Arminda aplicou-lhe enormes bobs coloridos e respeitosamente e piedosamente
ajustou-a à Santa Cabeça. A visão da imagem nesta situação bizarra só foi
revelada ao Padre, que horrorizado, não cessava de benzer-se, e à sua criadora
maravilhada com sua obra. Um secador portátil ventava sobre a cabeça do Senhor,
ao som de uma Ave Maria rezada pelo Vigário, em contrição pelo desconforto a
que estava submetendo o Divino.
E
eis que chega a manhã do dia da procissão. D. Arminda, munida de pente, escova
e laquê trancou-se na alcova e ao sair, revelou aos olhos do Padre e das beatas
(que afinal de contas dado o sacrifício a que foram submetidas mereciam as
primícias da visão) um dos penteados mais em voga na época - o cabelo gatinho:
liso e longo com as pontas voltadas para fora. A procissão ocorreu sem
incidentes embora a visitação da imagem, que acontecia depois, tivesse formado
filas incalculáveis.
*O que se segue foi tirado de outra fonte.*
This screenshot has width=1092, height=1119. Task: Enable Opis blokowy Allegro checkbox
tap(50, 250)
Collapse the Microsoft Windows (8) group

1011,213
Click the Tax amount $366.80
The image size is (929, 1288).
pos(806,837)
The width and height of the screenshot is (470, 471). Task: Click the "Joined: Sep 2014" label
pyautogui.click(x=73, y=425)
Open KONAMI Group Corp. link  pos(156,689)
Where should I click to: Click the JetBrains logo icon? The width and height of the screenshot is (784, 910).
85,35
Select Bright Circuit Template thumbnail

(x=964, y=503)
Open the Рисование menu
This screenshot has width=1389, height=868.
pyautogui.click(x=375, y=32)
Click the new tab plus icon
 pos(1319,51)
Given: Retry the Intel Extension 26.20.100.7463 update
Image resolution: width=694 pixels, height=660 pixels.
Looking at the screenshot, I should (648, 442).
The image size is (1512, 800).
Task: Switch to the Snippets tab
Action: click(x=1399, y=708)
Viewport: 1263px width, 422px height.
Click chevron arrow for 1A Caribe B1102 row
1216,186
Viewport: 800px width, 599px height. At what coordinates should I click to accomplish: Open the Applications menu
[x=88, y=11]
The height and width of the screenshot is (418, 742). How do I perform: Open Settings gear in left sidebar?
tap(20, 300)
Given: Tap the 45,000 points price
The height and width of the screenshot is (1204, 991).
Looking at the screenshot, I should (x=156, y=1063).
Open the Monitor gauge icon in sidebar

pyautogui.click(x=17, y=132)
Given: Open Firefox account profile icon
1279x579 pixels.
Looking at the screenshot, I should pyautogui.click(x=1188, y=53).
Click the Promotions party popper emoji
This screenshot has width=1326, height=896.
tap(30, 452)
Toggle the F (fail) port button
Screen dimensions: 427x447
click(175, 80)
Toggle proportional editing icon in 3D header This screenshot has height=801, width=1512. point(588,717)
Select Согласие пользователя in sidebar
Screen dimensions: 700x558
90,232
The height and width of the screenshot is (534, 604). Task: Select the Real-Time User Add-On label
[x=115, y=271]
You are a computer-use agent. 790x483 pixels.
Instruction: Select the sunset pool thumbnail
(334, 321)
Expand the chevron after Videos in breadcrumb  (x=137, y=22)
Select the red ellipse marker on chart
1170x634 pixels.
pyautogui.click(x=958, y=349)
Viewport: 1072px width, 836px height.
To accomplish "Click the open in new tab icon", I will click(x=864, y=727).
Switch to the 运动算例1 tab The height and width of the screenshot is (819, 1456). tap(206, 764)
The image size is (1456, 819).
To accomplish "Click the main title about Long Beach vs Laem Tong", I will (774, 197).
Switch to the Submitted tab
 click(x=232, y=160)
A ausência do coque das beatas e a possível inconfidência
das próprias, orgulhosas de se haverem tornado parte integrante do Senhor,
haviam provocado uma enorme curiosidade.
Mas
o mais estranho, o que ninguém nunca soube explicar, é que os milagres
continuaram a ocorrer e, pelo que sei, ocorrem até hoje.